Exercise directions |
Every line from the one holding "Go to the Select product step" through the one holding "This screenshot has height=429, width=640." in the data below must be returned exactly, both ends included, with pictures left out and nothing else added.

The records |
────────────────────────────────────────

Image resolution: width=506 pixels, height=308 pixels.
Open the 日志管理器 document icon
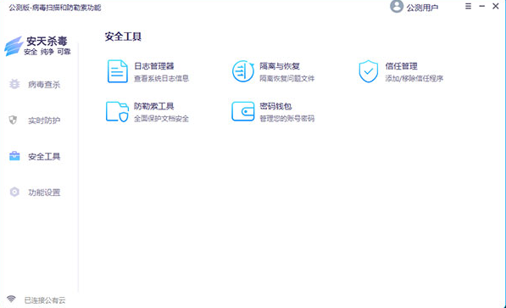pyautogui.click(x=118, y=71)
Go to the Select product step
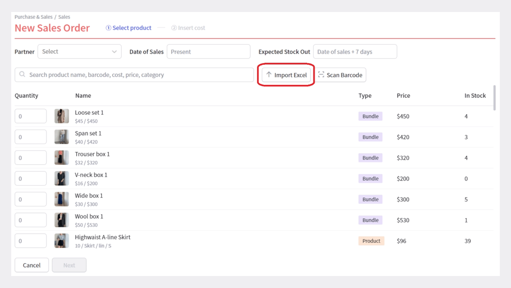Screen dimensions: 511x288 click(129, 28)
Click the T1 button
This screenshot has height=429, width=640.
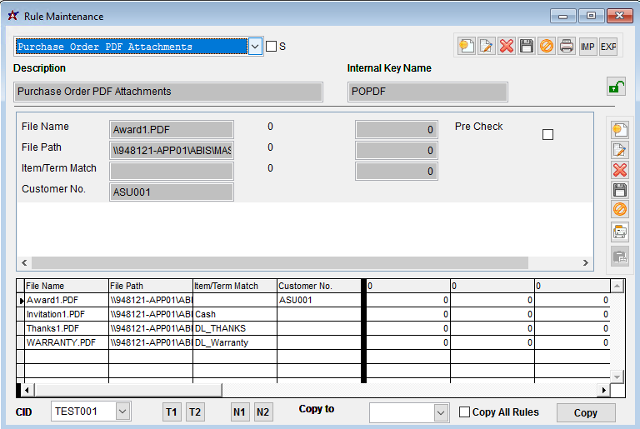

────────────────────────────────────────

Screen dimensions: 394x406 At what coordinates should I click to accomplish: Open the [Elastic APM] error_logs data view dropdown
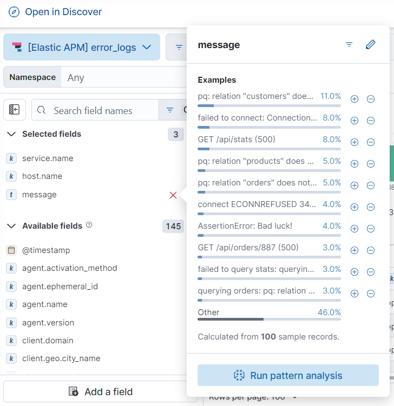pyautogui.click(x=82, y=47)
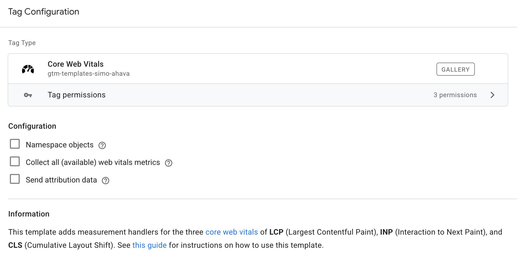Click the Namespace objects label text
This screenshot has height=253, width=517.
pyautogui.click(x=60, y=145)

────────────────────────────────────────

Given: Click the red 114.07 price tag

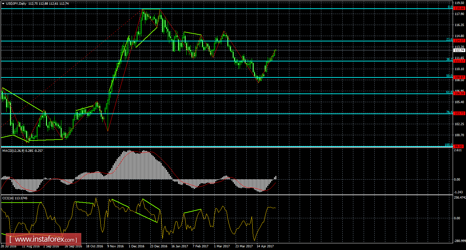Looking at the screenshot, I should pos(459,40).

────────────────────────────────────────

Your solution |
Go to the Select product step
Screen dimensions: 511x288 click(129, 28)
Click the T1 button
This screenshot has height=429, width=640.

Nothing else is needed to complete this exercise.